#### [Exercise instructions]
Copy out every one of the entries below word for word, leaving out the pictures.

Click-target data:

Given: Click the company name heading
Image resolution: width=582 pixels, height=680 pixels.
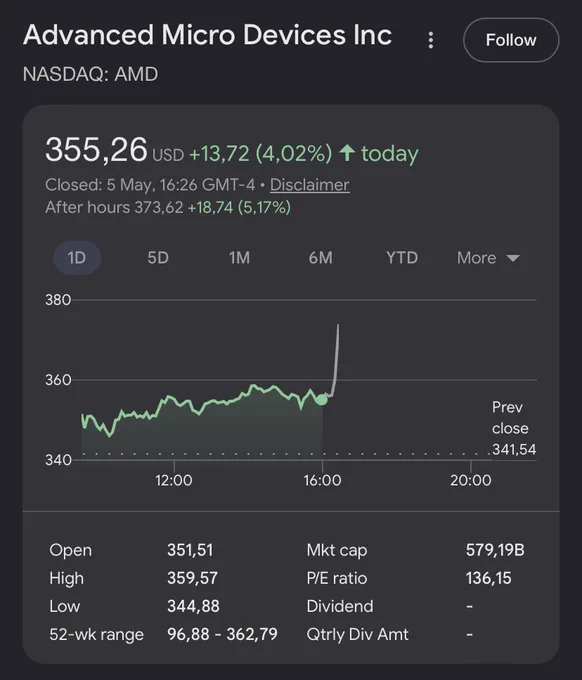Looking at the screenshot, I should click(x=207, y=35).
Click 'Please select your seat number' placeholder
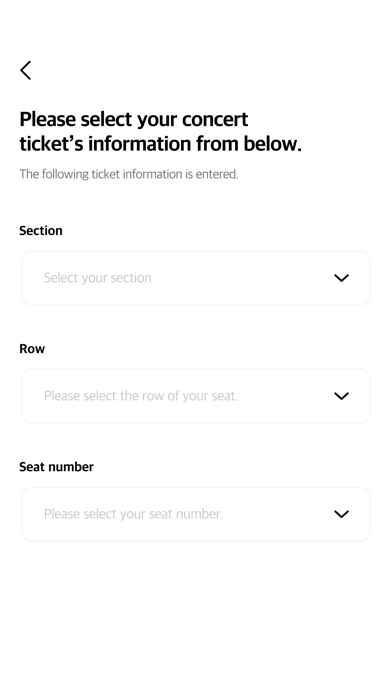Image resolution: width=392 pixels, height=696 pixels. [133, 514]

#### [Reply]
Given: Click the company name heading
Image resolution: width=582 pixels, height=680 pixels.
Looking at the screenshot, I should click(x=207, y=35).
Click 'Please select your seat number' placeholder
Image resolution: width=392 pixels, height=696 pixels. [133, 514]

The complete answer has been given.